Stored records:
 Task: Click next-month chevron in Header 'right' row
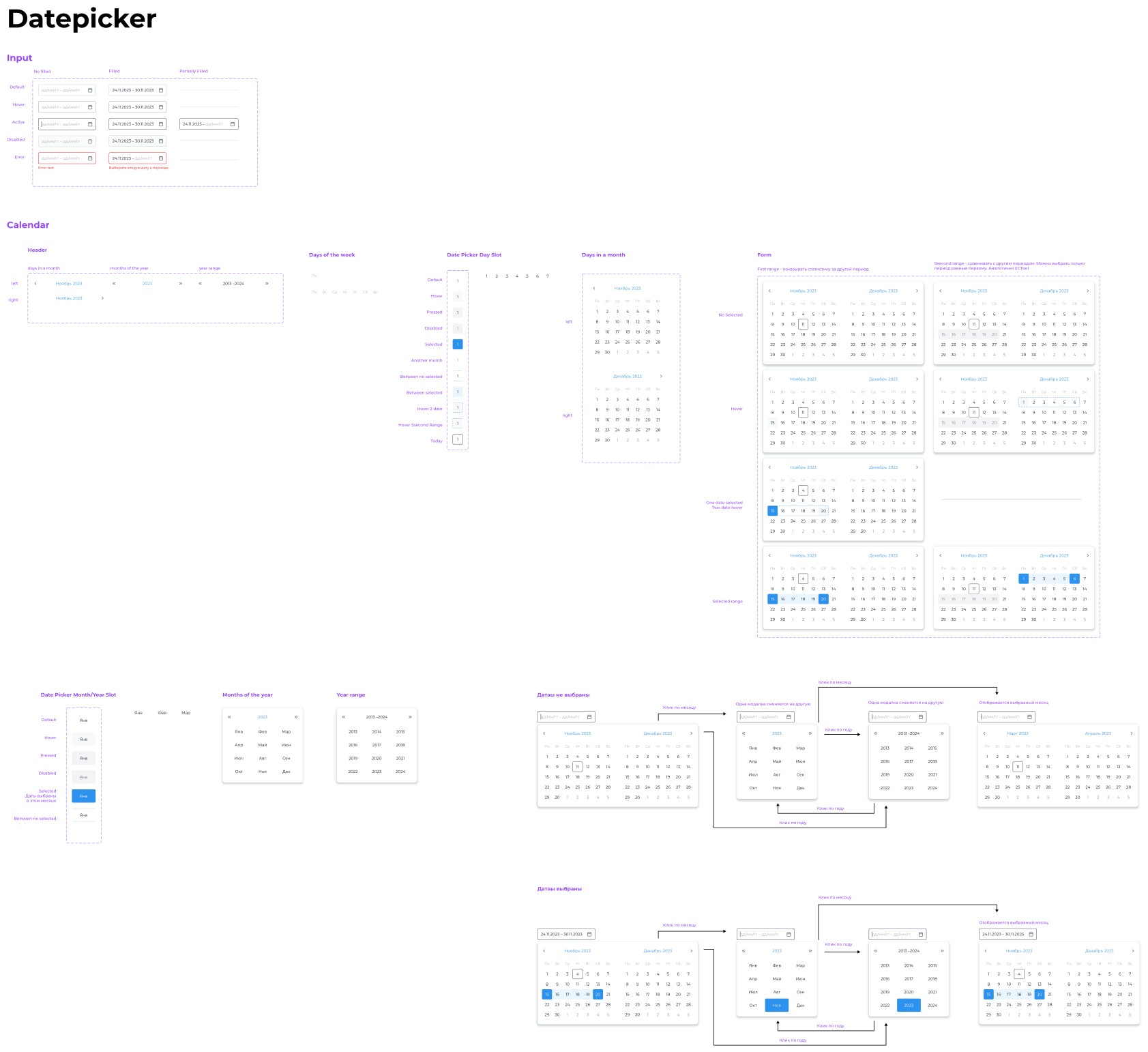(x=102, y=298)
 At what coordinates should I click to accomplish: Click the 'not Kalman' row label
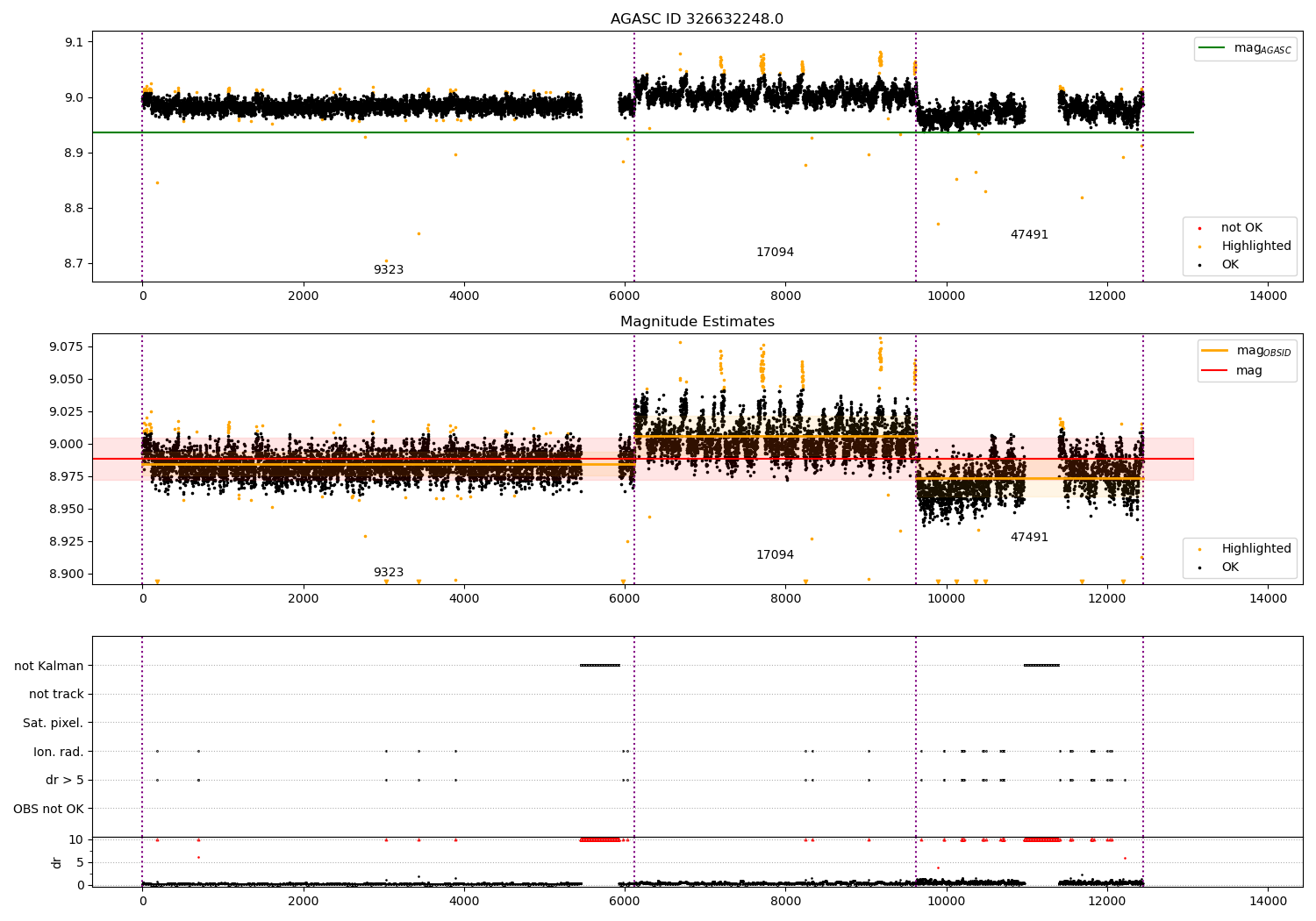49,666
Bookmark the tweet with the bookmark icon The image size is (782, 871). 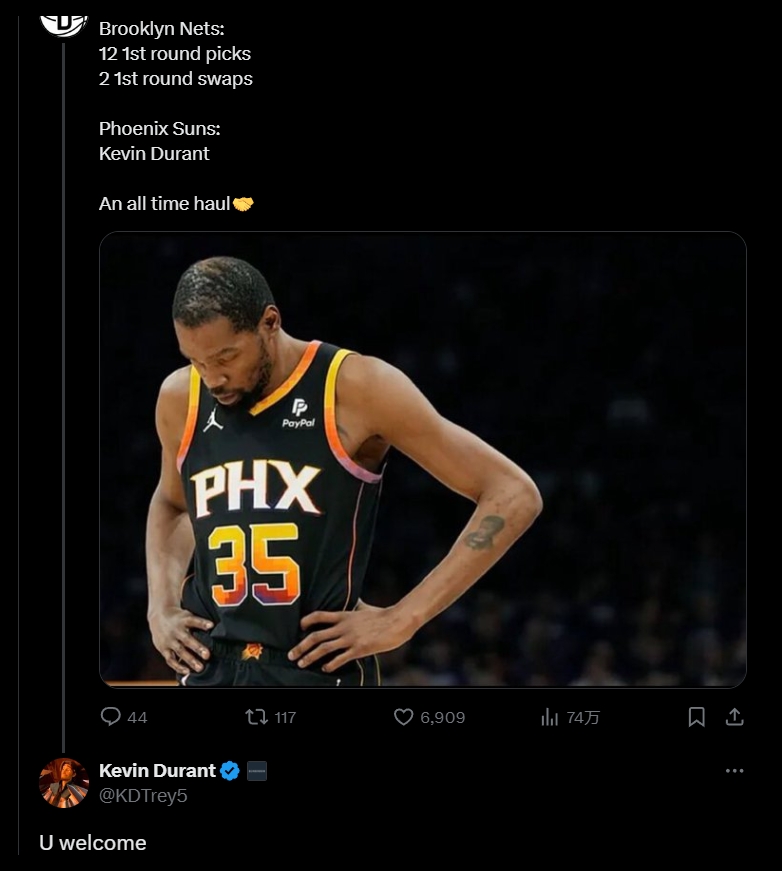tap(697, 717)
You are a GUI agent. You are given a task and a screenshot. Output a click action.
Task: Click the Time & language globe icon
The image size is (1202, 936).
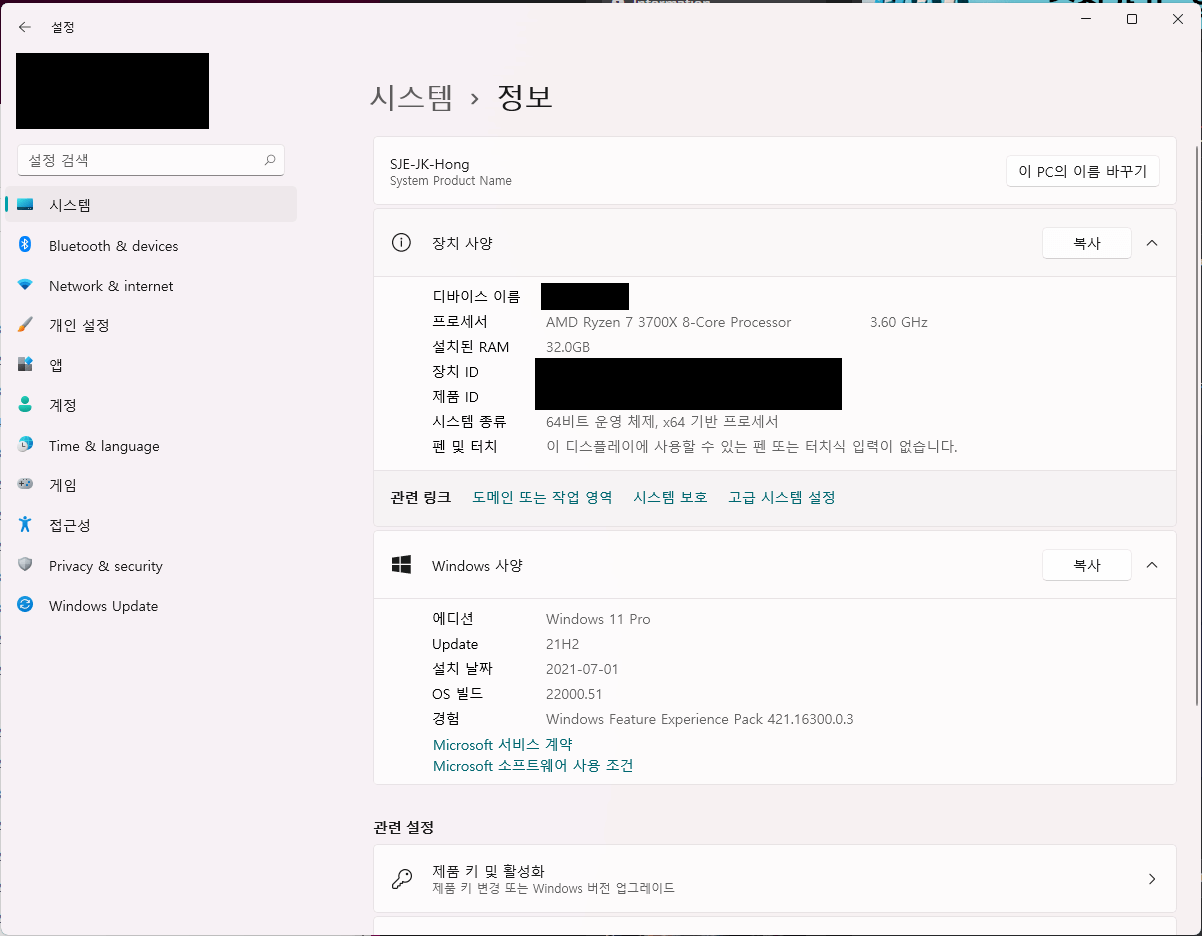pyautogui.click(x=26, y=445)
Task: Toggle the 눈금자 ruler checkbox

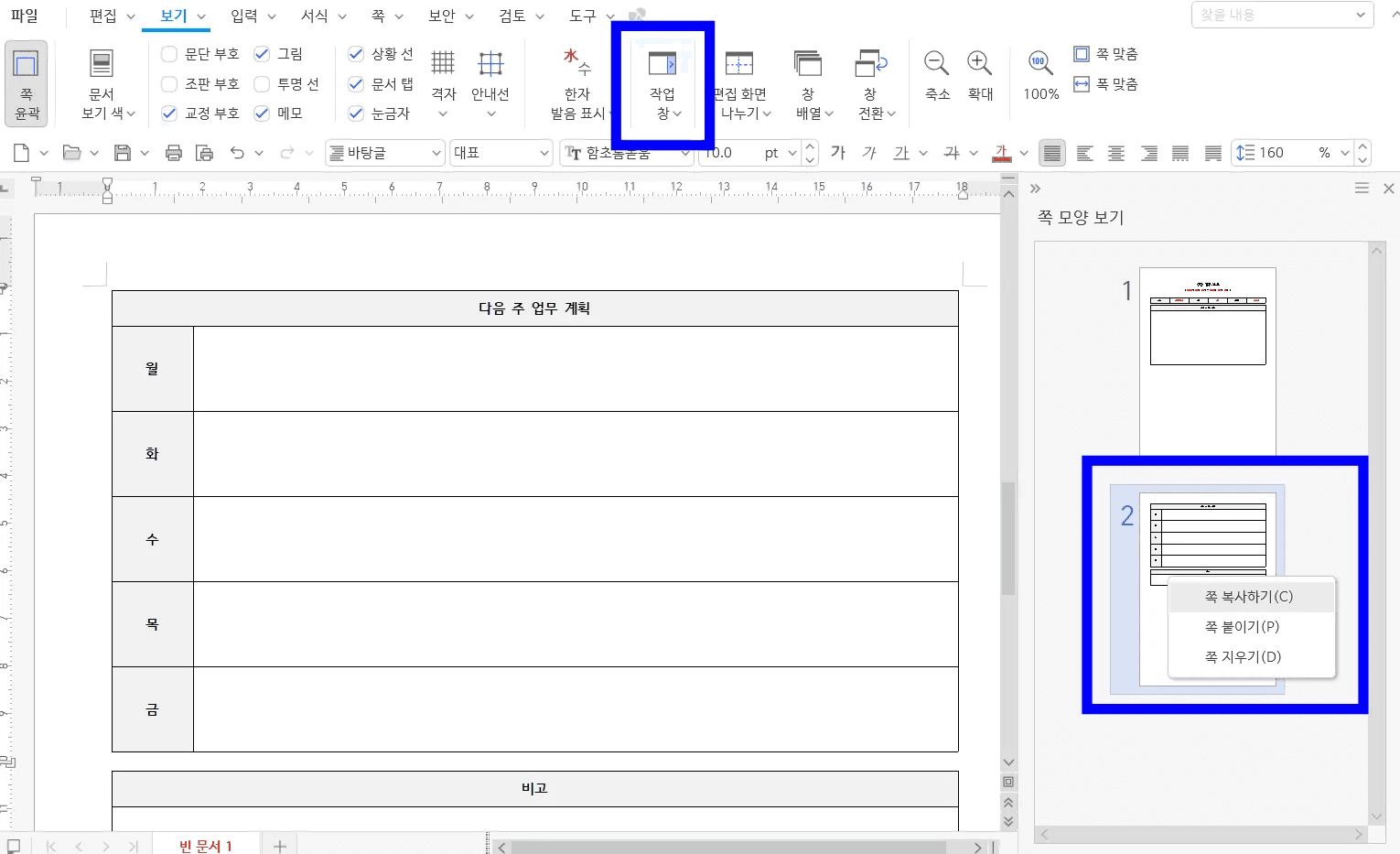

What you have to do: This task calls for the lines from the line holding "You are a GUI" through the last line above, restated word for word with both ends included and the pictures dropped.

Result of the task:
You are a GUI agent. You are given a task and a screenshot. Output a click action.
Task: Click the Time & language globe icon
The image size is (1202, 936).
pyautogui.click(x=26, y=445)
Task: Toggle the 눈금자 ruler checkbox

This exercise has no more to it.